Dataset entries: Begin
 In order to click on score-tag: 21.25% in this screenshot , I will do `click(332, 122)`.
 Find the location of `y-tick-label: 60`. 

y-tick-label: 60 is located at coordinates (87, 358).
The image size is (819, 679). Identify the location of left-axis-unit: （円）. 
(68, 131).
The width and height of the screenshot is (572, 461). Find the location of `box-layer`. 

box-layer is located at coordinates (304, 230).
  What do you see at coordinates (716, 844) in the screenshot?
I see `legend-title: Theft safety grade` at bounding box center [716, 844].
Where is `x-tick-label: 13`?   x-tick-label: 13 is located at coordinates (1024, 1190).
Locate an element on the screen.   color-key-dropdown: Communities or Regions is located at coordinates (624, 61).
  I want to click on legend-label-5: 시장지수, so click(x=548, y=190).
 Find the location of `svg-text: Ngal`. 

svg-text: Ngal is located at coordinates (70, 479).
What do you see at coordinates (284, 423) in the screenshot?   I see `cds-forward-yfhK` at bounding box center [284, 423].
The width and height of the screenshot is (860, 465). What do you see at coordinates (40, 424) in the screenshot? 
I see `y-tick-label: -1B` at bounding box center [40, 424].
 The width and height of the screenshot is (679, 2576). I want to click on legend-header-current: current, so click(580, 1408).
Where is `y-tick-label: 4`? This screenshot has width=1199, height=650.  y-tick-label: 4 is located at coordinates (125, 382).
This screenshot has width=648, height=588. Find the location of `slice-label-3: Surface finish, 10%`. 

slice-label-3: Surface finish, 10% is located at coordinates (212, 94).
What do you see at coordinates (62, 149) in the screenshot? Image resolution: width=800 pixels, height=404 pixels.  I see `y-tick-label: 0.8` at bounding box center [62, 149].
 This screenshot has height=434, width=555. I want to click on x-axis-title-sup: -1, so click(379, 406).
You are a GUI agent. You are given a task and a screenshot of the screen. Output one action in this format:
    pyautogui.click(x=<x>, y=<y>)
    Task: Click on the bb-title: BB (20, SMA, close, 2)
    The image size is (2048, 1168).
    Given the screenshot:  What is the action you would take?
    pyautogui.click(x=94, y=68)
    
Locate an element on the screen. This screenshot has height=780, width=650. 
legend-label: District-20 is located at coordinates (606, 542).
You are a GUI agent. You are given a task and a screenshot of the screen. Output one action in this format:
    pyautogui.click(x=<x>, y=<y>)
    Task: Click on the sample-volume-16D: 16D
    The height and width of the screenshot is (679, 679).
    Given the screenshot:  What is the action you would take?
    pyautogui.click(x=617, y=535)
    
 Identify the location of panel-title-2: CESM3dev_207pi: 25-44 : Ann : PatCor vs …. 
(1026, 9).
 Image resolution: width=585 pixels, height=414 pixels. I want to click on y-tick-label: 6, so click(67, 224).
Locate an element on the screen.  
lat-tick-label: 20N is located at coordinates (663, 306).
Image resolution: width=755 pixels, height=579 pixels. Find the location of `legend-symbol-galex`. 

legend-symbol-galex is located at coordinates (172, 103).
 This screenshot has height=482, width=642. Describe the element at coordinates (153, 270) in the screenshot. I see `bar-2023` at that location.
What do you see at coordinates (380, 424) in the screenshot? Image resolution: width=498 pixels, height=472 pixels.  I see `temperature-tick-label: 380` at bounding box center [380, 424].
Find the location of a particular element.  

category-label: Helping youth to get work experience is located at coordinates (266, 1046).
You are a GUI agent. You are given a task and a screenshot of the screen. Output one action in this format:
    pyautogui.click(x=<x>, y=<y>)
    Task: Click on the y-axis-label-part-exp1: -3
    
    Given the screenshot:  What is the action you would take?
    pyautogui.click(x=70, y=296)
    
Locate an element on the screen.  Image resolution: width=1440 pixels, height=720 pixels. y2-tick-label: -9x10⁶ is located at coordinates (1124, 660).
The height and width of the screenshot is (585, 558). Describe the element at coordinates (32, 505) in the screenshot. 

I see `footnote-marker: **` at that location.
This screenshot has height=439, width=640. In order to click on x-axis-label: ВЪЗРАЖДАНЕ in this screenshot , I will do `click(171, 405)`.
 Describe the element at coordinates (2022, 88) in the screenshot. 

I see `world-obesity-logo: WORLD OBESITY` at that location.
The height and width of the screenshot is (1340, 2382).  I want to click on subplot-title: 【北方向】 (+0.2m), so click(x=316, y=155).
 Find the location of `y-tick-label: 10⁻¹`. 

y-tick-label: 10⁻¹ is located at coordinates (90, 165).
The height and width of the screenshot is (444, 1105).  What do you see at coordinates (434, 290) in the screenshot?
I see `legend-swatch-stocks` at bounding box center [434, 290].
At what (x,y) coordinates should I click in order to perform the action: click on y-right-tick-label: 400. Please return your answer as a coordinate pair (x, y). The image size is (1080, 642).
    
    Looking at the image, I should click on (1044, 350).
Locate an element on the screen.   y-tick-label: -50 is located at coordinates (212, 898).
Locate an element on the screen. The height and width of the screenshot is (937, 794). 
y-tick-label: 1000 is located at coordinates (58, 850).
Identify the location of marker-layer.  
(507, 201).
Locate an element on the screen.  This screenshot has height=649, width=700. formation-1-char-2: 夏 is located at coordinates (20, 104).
Dataset entries: End
Reproduce the part of the material above that opens with the line containing "What do you see at coordinates (284, 423)" and closes with the line containing "slice-label-3: Surface finish, 10% is", copying every line unchanged.

What do you see at coordinates (284, 423) in the screenshot?   I see `cds-forward-yfhK` at bounding box center [284, 423].
The width and height of the screenshot is (860, 465). What do you see at coordinates (40, 424) in the screenshot? 
I see `y-tick-label: -1B` at bounding box center [40, 424].
 The width and height of the screenshot is (679, 2576). I want to click on legend-header-current: current, so click(580, 1408).
Where is `y-tick-label: 4`? This screenshot has width=1199, height=650.  y-tick-label: 4 is located at coordinates (125, 382).
This screenshot has width=648, height=588. Find the location of `slice-label-3: Surface finish, 10%`. 

slice-label-3: Surface finish, 10% is located at coordinates (212, 94).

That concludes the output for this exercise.